■ **Énoncé écrit A**: D'après le passage choisi sur la Costa del Sol, que fabrique le « Plastimer » aperçu au bord de la route ?
■ **Énoncé écrit B**: Poursuivez le récit de voyage sur la Costa del Sol à partir de sa dernière phrase.

■ **Passage choisi**:
- - - - -
La route est tortueuse et bientôt, en corniche sur la mer. Mais rien de riant : une triste plage de sable gris, de la rocaille grise et blanche et surtout, une mer de ces plastiques qui massacrent le paysage, déjà austère.
Cette mer de plastique recouvrent-t-elle toute la Costa del Sol ? On dirait une marée malfaisante qui envahit tout, monte sur les collines, grignote chaque centimètre de terrain accessible.
Entre les terrains vagues, les décharges sauvages, les roseaux et les tunnels, on se demande ce que les touristes viennent chercher ici ? 
Le Soleil,  me répond M. !

Pas très riante, la Costa del Sol

Certes, ce doit être un tour de force de faire pousser quoi que ce soit sur cette terre aride. Certes, l'agriculture semble ultra-intensive et moderne, et la région doit décoller sur le plan économique. Je lirais plus tard que l'Andalousie fait pousser les fruits et légumes de l'Europe entière …
Au royaume du plastique . D'ailleurs, voici un "Plastimer"  qui fabrique des bâches et un autre vendeur de "plasticos para la agricultura".
En même temps, une odeur d'engrais abominable, puis, un dépotoir en plein air, à l'approche d'Alméria.
Elle est riante, la Costa del Sol !
Alméria, grosse ville de buildings en bord de mer. Passons. La route monte dans les collines désertiques : juste quelques buissons balayés par le vent  violent … et des lambeaux de plastique.
Dans la Sierra Alhamilha : montagnes sauvages, pelées, où affleurent des rochers parmes. Des faux airs de désert américain. Mais … un village blanc, très beau. Quelques palmiers. Déjà mieux que la Costa del Plasticos !
- - - - -
■ **Matériel fourni**:

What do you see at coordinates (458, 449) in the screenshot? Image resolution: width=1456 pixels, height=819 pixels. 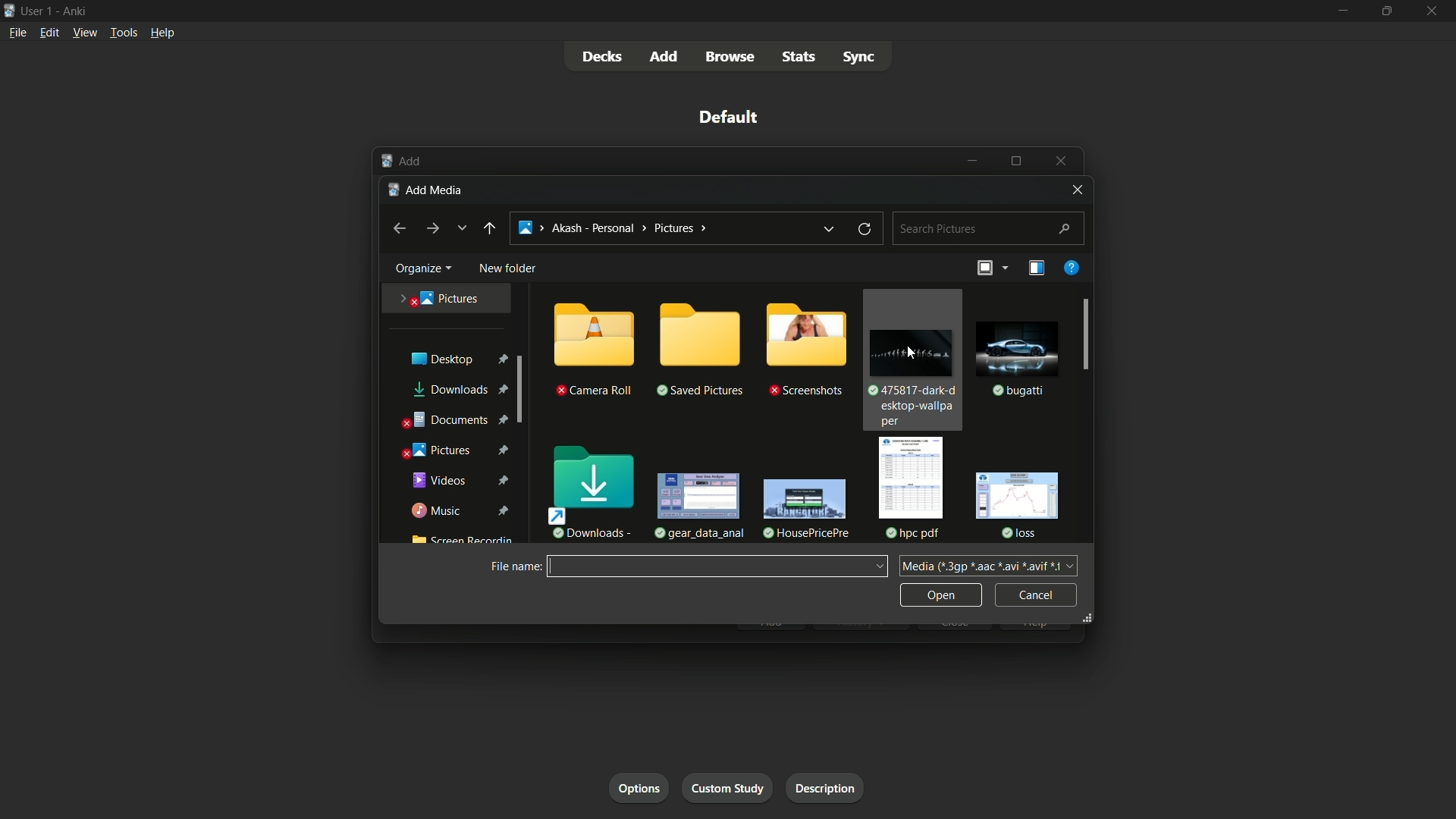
- - - - -
■ **Corrigé A**: Des bâches.

■ **Corrigé B**:
A Huelca, des "badlands" comme dans le Dakota du Sud. Encore des décharges sauvages : on a visiblement un problème de traitement des déchets, dans ce coin. Il manque aussi des aires de repos avec toilettes : RIEN sur des centaines de kilomètres. Obligés d'aller dans la nature, comme des bêtes …
Voici la province de Murcie, une région plus authentique : une sierra aride de des collines pelées roses et bleues, une vaste plaine habitée. Lorca et ses falaises rouges, violettes et grises. Un château en ruine sur un piton rocheux. Une variété extravagante de formes et de couleurs - très US - juste un peu gâchée par une persistante odeur de merde. Mais faut bien vivre, sans doute, d'autant que l'agriculture est ici plus traditionnelle, équilibrée : en plein air, quoi !
Murcia, grosse ville industrielle qu'on contourne. Direction Alicante, dans un paysage toujours désertique, et en même temps cultivé (arbres, vignes).  Une vaste plaine, "agrémentée" de décharges sauvages.
Alicante à la nuit tombante, vers Villena sous la pluie, à la recherche d'un hôtel. Indiqués depuis l'autovia, ils sont très peu nombreux … et tous complets ! Retournons vers Alicante, sortie à Villa Joyosa, dont le nom m'inspire de l'optimisme. Grave erreur :  nous voila embarqués dans une galère, car la nuit est désormais noire … enfin un panneau annonçant une pension. Pour la trouver, dans les ruelles à sens unique du bled, nous mettrons bien deux heures, en demandant à tous les passants disponibles. Problème : aucun ne parle un mot d'anglais, même pas les jeunes ados sur leur scoot  !
Enfin la pension, où il faut sonner et attendre dix minutes à la porte. La chambre a l'air propre, bien que petite.
Erreur : un énorme cafard nous attend dans la douche. Au secours !
Au compteur de cette journée-galère : 730 kilomètres, dont 100 en trop. Bonne nuit.

Jeudi 27

Vite, un petit déj pour se remonter. Nous trouvons un bistrot propret, avec vue mer, qui nous sert deux cafés et ces fameux "churros", longs beignets un peu gras mais réconfortants.
De jour, Villa Joyosa est plus gaie, surtout sa tranquille Promenade en bord de mer, le long d'une jolie plage de sable, qui plait semble-t-il aux troisième âge à la peau fripé. Beaucoup de Belge et de Français !
Bientôt, nous prenons la route nationale qui longe la mer vers Benidorm : une expérience pour qui aime les "beaufs" bien gras et vulgaires, car ce Hong Kong sur mer (je compte plus de 30 étages aux buildings construits en rangs serrés) les attire, de toute l'Europe. Hollandais, Anglais, Français ou Belges, ce sont les mêmes !
Arrêt sur un parking espagnol :  pas de WC, pas de table de pic-nic, au mieux quelques grands sacs en plastique en guise de poubelle. Comment s'étonner que la nature alentours soit parsemée de déchets et déjections en tous genres. Bonjour les odeurs : incompréhensible, dans un pays par ailleurs aussi propre et rigoureux !?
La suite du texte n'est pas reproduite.